Today, on the 75th anniversary of the Universal Declaration of Human Rights, we remember Gustavo Gutierrez Sanchez, a Cuban you have likely never heard of but who was instrumental in its drafting. Gutierrez Sanchez was also very much involved in the writing of Cuba’s 1940 constitution, considered by many a masterpiece in democracy and freedom. Fidel Castro’s revolution promised a return to this constitution, but as history shows, the communist dictator could never accept the democracy and freedom part.
The Universal Declaration of Human Rights, the forgotten man, and Cuba’s human rights legacy
Seventy-five years ago on December 10, 1948 the Universal Declaration of Human Rights was adopted by the UN General Assembly.

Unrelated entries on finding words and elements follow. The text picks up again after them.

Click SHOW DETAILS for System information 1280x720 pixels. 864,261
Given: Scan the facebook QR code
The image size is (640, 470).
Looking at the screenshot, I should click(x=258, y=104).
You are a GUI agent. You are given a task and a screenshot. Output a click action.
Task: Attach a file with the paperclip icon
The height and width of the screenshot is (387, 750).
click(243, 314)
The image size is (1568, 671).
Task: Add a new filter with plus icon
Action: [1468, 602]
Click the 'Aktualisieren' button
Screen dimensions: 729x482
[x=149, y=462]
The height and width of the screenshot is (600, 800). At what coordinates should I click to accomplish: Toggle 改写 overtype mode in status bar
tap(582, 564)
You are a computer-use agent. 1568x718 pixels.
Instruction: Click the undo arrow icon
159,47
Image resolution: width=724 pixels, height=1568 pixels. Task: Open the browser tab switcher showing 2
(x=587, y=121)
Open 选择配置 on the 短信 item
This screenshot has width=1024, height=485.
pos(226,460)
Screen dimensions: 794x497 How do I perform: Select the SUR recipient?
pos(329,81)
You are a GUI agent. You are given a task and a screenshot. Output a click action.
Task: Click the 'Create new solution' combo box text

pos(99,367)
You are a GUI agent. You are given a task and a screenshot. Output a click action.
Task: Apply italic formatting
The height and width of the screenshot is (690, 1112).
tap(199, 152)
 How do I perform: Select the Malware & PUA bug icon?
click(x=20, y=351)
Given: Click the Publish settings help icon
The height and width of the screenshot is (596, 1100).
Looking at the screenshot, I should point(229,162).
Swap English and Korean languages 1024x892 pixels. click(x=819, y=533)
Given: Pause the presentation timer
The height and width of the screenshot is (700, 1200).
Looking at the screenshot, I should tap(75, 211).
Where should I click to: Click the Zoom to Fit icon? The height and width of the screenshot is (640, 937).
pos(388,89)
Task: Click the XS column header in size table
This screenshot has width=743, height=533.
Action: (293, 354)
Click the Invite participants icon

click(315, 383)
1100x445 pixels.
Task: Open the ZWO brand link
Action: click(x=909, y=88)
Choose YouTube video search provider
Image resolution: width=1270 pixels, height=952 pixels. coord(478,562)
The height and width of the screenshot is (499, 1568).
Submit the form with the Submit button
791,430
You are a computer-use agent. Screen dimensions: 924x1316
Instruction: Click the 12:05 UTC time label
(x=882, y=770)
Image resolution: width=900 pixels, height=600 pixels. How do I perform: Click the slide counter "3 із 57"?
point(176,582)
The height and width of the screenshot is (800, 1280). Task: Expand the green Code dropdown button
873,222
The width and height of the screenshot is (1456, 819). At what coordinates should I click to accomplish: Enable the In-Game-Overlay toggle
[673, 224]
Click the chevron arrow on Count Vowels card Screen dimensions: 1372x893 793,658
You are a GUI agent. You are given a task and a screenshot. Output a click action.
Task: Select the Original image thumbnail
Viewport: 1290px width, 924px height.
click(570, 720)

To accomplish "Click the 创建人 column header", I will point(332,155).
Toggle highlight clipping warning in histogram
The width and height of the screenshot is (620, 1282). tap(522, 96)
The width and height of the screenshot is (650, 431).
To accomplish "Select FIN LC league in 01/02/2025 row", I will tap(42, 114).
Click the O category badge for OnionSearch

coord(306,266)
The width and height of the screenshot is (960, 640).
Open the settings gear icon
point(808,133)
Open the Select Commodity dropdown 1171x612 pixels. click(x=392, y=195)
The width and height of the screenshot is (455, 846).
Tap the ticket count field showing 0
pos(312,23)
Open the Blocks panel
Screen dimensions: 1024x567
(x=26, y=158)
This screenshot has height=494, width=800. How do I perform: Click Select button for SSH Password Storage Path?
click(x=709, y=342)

In 2008 in commemoration of the 60th anniversary of this important milestone, Mary Ann Glendon, the United States Ambassador to the Holy See, highlighted Latin American and Catholic contributions to human rights, and made special mention of the contribution made by Cuba that was documented in a diplomatic cable.
“The principal leader of the Latin American group in 1948 was a charismatic young Cuban representative named Guy Perez Cisneros. His son, Pablo Perez-Cisneros, attended the conference and recounted his father’s contributions to the UDHR, noting the gap between the Cuba of his father’s day and the deplorable state of human rights under the present regime. The work of Guy Perez-Cisneros and other delegates was captured in a 12-minute video presentation featuring archival footage of Eleanor Roosevelt and Guy Perez-Cisneros’ UN speech in support of the UDHR.”
However, Perez Cisneros was not the architect of the Universal Declaration of Human Rights, and until The Washington Post journalist David Hoffman explored this chapter of Cuban history in his 2022 book, Give Me Liberty: The True Story of Oswaldo Payá and his Daring Quest for a Free Cuba, this information was only available in some archives, and obscure blogs.
Hoffman found that the 1940 Cuban Constitution, the Universal Declaration of Human Rights, and Article 88g of the 1992 Cuban Constitution that made the Varela Project possible were largely the result of one talented Cuban who over the course of his career had been a diplomat, jurist, and scholar, but you’ve never heard of him. In fact, he has been called the “forgotten man.”
His name was Gustavo Gutierrez Sanchez and he was born in Camajuani, in the Province of Santa Clara, Cuba on September 20, 1895, and he died in exile in Miami on July 17, 1959 at age 63. In 1916, at just 21 years of age he had obtained doctorates in Civil and Public Law, and became Assistant Professor of International Public Law in the University of Havana, and in 1919 became the department head at age 24.
Carlos Márquez Sterling, a Cuban historian and statesman who led the drafting of the country’s 1940 Constitution, in 1976 wrote an article in Diario de las Americas where he highlighted Gustavo Gutierrez’s role in the drafting of the 1940 Constitution.
“Gustavo had formed part of the Bicameral Commission which drafted the project of the Constitution and I can assure you that many of the institutions that later found expression in our original document were based on previous works created by Gustavo Gutierrez.”
Hoffman in “Give Me Liberty” reported that the 1940 Constitution had a provision that had been drafted years earlier by Gustavo Gutierrez, and became “Article 135, Section F, which provided that laws could be proposed by congressmen and senators, government officials, courts, – and by citizens. ‘In this case,’ the constitution declared, ‘it will be an indispensable prerequisite that the initiative be exercised by at least ten thousand citizens having the same status of voters.”
The Cuban jurist believed that this clause would have given Cuban citizens a voice in public affairs that could have acted as a brake on Machado’s slide into dictatorship, or led to an earlier repeal of the Platt Amendment, or prevented Batista becoming a strong man. This provision somehow was recycled into the 1992 Cuban Constitution, and was the basis for the Project Varela that challenged totalitarian rule in Cuba beginning in 2002.